Q: Why do butcher knives have holes in them?
A: If you’re referring to the hole in the top corner of a meat cleaver, that hole is there so butchers can hang the cleaver so that the knife is hung with the handle down versus the blade. I imagine they used to hang it by a lanyard in the handle until too many butchers walked too close to the cleaver and lost an ear.
If you’re referring to the divots that you see along with the blades in some butcher knives, those are there to create voids between the meat and the blade to prevent the meat from sticking while you slice.
Q: What are butcher knives made of?
A: The blades are usually made of high-carbon steel to maximize hardness. The handles can be made of anything from wood to synthetic materials. Some custom or handmade butcher knives may have more exotic materials like bone or antler. Wood handle butcher knives are favored by some for the feel, while synthetics are easier to clean.
Q: Can a butcher’s knife be used to cut bones?
A: You can try, but that’s not a butcher knife’s intended purpose. Butcher knives are meant to cut through the meat. If you’re looking for something that you can use to cut through bones, check out our article on the best meat cleavers.
Q: Do butcher knives come with sheaths?
A: That depends on the manufacturer. Many don’t, but brands like Dalstrong tend to include a sheath to store your knife.
Q: How long is a butcher’s knife?
A: Butcher knives generally come with 10- to 12-inch blades, but you can find some with blades as short as 7 inches for more precise cutting.
Q: Can butcher knives be placed in the dishwasher?

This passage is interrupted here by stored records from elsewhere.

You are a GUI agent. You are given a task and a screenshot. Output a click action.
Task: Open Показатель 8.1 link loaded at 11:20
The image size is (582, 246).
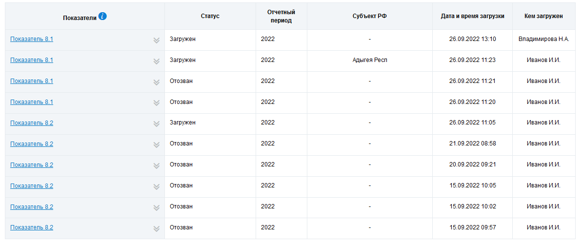[x=32, y=102]
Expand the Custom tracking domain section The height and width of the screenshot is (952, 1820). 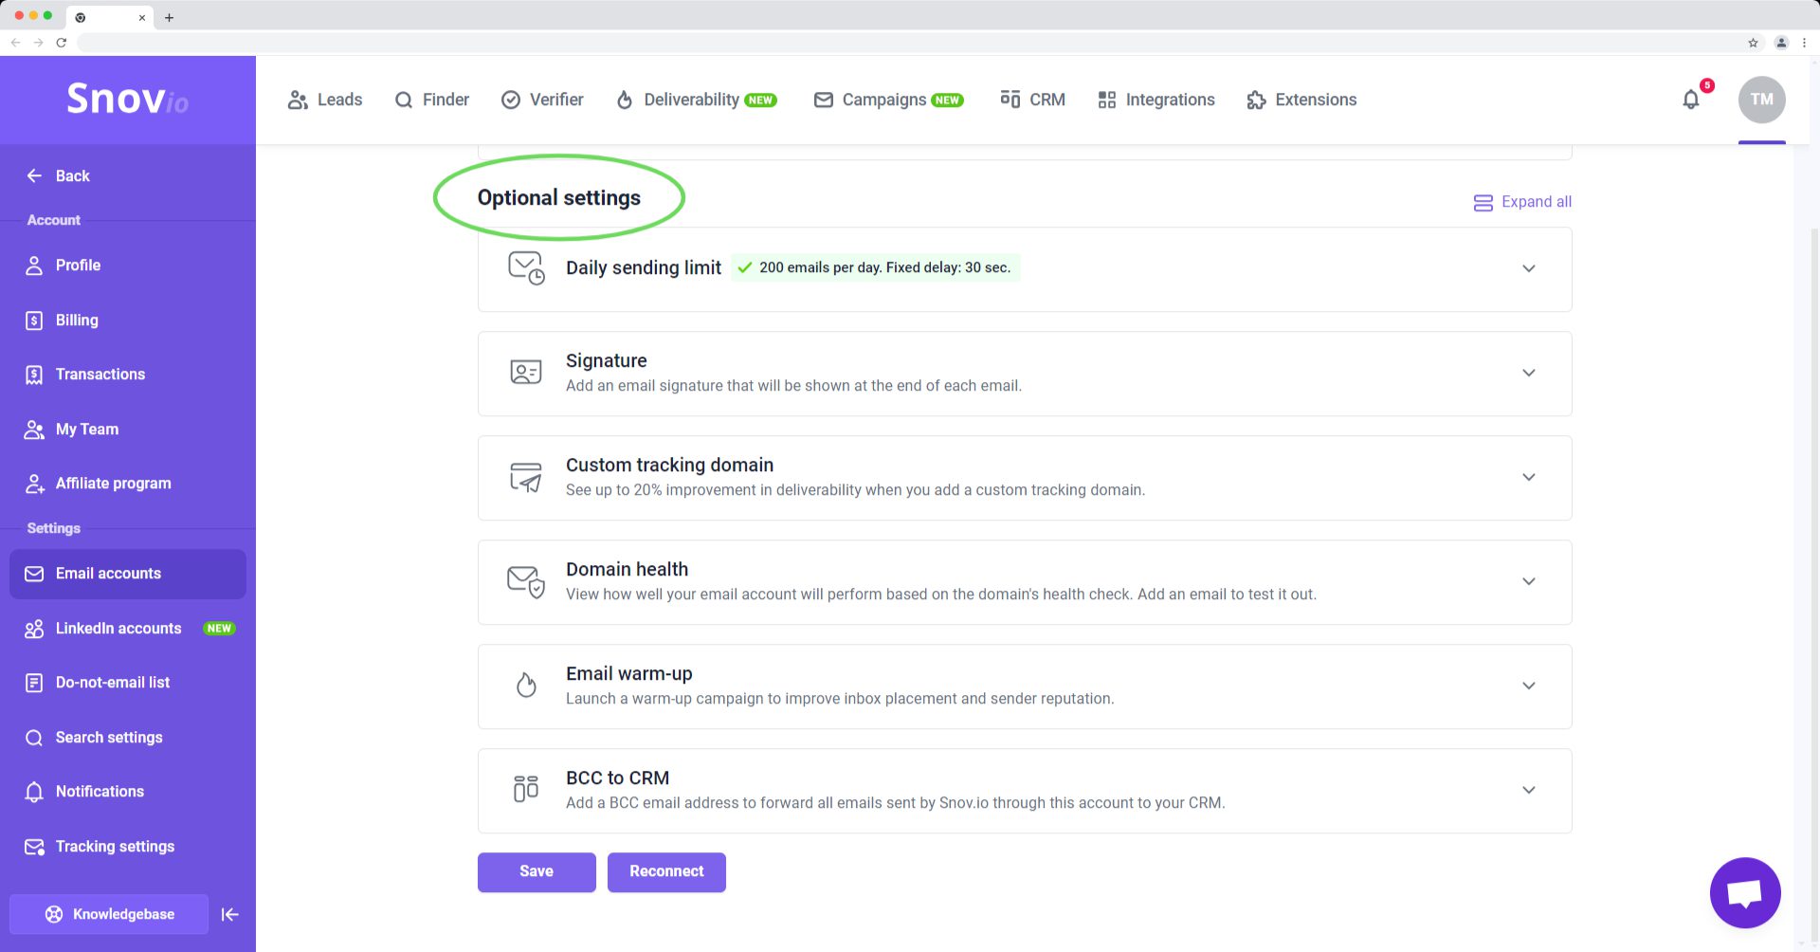pyautogui.click(x=1528, y=477)
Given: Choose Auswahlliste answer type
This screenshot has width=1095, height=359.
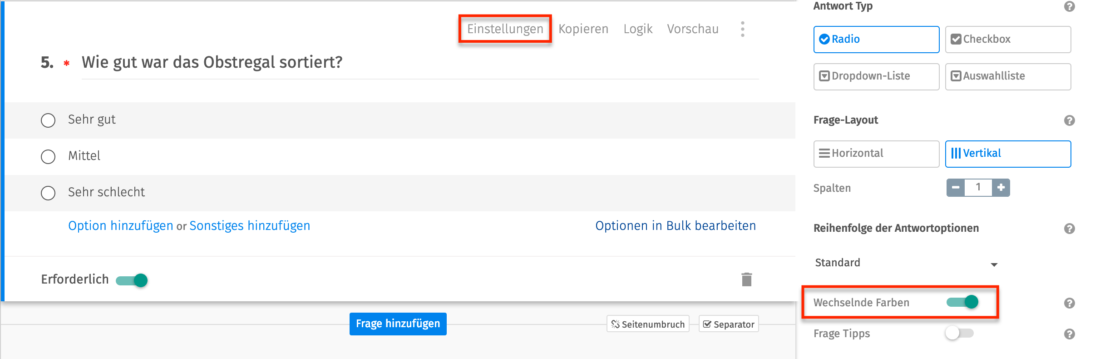Looking at the screenshot, I should 1008,76.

A: It’s recommended that you don’t use a dishwasher to clean your butcher knife, as it can shorten your knife’s lifespan, and the agitation can knock the edge right off your knife. Use dish soap to hand wash your butcher knife carefully.
Q: What is full tang?
A: The tang of the knife is the unsharpened extension of the blade that extends down into the handle. A full tang extends all the way to the end of the handle. Full tang knives are sturdy, durable, and fairly weighty.